INSTRUCTIONS TO FOLLOW -
With the first line below as the start and the line containing "IBGE (296, 1029)" as the end, copy every line between them exactly, ends included.

--------------------------------

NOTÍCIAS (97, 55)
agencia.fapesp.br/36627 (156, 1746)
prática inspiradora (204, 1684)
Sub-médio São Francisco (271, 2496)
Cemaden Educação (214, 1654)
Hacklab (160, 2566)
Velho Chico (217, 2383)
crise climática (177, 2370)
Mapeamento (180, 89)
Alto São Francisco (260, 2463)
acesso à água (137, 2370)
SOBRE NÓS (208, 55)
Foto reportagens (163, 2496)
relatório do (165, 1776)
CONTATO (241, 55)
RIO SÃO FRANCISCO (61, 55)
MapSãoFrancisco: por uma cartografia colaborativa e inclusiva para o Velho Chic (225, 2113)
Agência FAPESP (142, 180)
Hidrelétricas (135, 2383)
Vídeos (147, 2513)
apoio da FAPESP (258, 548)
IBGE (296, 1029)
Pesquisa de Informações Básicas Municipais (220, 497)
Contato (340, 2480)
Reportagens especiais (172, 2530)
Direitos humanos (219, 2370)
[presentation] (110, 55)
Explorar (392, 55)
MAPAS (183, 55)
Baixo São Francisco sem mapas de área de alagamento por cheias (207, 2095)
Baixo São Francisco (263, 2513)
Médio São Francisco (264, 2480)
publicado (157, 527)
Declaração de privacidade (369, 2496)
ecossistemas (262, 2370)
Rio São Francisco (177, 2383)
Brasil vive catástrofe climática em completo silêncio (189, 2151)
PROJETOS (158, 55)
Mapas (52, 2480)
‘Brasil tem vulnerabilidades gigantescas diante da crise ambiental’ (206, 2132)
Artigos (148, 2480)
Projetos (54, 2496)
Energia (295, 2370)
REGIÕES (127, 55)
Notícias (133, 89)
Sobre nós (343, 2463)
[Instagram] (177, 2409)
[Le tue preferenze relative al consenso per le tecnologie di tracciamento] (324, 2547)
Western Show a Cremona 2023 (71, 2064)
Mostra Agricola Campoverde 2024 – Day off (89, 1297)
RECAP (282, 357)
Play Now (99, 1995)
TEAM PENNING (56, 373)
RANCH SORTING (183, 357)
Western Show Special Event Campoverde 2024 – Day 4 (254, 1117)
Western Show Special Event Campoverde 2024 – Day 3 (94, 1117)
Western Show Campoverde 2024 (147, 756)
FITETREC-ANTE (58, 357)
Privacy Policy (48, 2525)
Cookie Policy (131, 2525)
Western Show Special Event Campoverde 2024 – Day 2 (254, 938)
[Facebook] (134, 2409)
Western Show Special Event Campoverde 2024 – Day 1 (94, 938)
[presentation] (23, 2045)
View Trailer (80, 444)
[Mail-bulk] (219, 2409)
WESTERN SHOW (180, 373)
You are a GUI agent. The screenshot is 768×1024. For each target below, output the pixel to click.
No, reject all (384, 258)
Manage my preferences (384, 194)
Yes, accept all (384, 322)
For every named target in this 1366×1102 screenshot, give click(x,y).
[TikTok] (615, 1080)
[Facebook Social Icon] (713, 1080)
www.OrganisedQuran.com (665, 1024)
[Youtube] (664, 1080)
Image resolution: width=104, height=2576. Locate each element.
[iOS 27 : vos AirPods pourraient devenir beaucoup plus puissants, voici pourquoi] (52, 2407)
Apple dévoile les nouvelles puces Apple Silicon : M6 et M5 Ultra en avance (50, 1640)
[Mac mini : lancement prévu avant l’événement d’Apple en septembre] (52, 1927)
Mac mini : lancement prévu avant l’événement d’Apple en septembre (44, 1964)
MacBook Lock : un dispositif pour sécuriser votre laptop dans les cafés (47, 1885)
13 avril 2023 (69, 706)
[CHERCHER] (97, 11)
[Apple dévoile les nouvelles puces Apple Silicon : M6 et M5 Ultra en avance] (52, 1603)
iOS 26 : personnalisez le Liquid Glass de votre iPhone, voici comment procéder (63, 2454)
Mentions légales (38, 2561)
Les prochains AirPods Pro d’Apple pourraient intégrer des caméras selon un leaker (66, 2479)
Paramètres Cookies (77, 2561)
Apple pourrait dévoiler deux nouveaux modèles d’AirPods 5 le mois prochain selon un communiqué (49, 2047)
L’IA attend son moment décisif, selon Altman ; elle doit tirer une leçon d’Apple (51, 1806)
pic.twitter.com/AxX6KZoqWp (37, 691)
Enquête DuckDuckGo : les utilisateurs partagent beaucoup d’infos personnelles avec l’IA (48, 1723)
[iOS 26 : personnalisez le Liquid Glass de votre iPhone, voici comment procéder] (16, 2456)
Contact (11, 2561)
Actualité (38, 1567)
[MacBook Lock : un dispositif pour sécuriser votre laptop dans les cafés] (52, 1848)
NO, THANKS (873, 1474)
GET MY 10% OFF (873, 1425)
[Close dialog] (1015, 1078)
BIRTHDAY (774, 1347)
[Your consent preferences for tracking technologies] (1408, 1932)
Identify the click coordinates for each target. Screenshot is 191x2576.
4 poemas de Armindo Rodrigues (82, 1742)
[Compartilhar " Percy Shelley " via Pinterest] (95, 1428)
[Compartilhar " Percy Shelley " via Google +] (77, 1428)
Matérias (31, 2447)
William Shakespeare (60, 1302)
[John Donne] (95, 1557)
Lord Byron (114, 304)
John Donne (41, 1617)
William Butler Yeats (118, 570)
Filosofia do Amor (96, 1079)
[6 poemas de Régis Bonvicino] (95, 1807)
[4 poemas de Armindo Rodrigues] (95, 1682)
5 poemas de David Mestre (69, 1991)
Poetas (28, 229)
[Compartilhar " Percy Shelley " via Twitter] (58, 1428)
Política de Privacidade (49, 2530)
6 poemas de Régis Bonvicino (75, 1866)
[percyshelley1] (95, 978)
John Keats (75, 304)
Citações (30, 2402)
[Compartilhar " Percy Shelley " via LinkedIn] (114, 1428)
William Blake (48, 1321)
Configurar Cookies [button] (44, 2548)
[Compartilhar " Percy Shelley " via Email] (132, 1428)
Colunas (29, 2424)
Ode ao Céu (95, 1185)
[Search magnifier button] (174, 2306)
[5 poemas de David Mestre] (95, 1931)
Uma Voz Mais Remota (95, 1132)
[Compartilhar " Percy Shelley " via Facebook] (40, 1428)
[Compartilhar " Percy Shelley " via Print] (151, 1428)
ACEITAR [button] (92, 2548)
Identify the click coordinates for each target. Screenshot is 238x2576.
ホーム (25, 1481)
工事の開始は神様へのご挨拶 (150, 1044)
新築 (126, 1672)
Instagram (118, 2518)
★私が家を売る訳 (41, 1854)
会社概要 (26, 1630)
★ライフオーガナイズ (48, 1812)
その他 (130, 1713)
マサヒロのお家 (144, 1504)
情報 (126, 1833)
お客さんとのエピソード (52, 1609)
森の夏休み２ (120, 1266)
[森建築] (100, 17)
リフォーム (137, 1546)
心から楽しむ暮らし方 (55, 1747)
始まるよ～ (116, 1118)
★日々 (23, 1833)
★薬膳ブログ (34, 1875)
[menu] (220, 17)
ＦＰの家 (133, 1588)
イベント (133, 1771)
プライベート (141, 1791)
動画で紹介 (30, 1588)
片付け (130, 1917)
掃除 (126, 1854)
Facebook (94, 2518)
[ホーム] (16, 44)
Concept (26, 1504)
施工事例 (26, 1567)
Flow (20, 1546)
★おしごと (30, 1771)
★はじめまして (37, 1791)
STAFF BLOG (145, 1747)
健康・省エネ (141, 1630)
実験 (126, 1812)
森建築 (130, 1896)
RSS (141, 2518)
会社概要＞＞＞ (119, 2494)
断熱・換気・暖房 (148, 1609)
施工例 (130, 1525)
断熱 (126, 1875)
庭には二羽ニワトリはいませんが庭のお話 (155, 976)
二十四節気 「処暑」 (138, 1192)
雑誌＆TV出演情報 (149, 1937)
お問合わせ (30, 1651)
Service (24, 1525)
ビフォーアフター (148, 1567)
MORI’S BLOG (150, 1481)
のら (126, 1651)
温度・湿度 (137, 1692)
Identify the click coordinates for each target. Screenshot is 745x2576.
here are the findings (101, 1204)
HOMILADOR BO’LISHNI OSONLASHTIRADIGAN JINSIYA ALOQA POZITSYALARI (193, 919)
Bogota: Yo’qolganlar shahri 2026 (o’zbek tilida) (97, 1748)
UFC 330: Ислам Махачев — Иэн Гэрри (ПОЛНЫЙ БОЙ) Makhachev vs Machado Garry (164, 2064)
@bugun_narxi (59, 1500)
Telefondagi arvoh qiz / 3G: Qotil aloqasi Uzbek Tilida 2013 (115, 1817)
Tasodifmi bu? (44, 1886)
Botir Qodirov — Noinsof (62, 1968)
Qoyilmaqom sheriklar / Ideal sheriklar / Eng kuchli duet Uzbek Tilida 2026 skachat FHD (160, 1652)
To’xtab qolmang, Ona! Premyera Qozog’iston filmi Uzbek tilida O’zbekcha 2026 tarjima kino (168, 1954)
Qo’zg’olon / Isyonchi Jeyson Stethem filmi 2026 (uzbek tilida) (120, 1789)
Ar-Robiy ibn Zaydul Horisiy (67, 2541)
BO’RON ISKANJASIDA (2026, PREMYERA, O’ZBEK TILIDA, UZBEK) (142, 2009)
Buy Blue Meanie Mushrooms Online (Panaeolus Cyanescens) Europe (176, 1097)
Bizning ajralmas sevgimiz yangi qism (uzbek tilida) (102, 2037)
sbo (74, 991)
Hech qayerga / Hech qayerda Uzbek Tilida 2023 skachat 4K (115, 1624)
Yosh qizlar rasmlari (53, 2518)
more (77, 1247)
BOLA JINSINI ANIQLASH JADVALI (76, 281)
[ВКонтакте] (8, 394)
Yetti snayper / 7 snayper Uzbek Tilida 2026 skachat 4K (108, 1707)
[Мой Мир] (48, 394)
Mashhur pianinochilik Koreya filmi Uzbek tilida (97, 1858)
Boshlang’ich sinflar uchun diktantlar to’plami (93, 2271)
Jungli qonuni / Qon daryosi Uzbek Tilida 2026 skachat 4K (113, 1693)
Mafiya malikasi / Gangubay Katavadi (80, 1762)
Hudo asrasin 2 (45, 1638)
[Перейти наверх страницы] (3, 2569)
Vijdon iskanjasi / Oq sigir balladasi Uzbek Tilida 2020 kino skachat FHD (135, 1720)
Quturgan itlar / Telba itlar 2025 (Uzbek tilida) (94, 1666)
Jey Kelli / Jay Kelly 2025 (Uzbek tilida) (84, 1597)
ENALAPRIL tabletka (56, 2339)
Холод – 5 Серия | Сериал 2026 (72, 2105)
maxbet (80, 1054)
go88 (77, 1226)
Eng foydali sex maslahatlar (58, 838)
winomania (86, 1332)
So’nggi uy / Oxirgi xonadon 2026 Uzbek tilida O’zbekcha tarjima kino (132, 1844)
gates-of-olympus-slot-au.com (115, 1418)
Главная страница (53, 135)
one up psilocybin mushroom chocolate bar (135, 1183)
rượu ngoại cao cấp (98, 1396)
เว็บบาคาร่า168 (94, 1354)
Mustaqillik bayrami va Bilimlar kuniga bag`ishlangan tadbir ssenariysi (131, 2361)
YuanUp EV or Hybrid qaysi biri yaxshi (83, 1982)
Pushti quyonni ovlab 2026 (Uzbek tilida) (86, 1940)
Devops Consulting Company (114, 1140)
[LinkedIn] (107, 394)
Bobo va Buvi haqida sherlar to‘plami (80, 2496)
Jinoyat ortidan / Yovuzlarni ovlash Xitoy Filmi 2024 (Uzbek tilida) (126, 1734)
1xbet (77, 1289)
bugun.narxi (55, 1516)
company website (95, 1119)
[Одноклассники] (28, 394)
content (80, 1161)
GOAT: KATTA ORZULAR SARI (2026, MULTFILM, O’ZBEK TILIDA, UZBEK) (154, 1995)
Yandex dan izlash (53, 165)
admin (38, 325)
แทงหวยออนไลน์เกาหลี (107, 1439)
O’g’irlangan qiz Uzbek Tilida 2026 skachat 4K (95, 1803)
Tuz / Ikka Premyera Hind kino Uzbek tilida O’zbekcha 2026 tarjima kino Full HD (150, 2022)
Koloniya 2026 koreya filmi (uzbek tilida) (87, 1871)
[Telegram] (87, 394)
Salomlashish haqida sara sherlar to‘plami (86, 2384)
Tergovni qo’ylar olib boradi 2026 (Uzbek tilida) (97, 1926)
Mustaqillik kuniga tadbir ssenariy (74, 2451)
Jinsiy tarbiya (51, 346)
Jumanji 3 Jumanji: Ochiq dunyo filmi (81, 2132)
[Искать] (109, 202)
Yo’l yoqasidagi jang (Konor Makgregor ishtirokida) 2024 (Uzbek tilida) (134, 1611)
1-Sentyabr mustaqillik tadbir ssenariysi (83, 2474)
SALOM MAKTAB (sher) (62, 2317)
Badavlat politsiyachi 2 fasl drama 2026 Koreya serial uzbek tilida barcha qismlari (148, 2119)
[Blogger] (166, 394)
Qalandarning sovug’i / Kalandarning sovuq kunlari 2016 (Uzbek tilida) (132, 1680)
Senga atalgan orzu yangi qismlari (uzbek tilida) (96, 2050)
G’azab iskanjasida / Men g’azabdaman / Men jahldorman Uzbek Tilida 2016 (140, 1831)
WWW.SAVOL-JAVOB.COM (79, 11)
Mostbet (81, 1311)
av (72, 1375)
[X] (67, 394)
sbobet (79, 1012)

--------------------------------

RESULT FOR THIS TASK -
NOTÍCIAS (97, 55)
agencia.fapesp.br/36627 (156, 1746)
prática inspiradora (204, 1684)
Sub-médio São Francisco (271, 2496)
Cemaden Educação (214, 1654)
Hacklab (160, 2566)
Velho Chico (217, 2383)
crise climática (177, 2370)
Mapeamento (180, 89)
Alto São Francisco (260, 2463)
acesso à água (137, 2370)
SOBRE NÓS (208, 55)
Foto reportagens (163, 2496)
relatório do (165, 1776)
CONTATO (241, 55)
RIO SÃO FRANCISCO (61, 55)
MapSãoFrancisco: por uma cartografia colaborativa e inclusiva para o Velho Chic (225, 2113)
Agência FAPESP (142, 180)
Hidrelétricas (135, 2383)
Vídeos (147, 2513)
apoio da FAPESP (258, 548)
IBGE (296, 1029)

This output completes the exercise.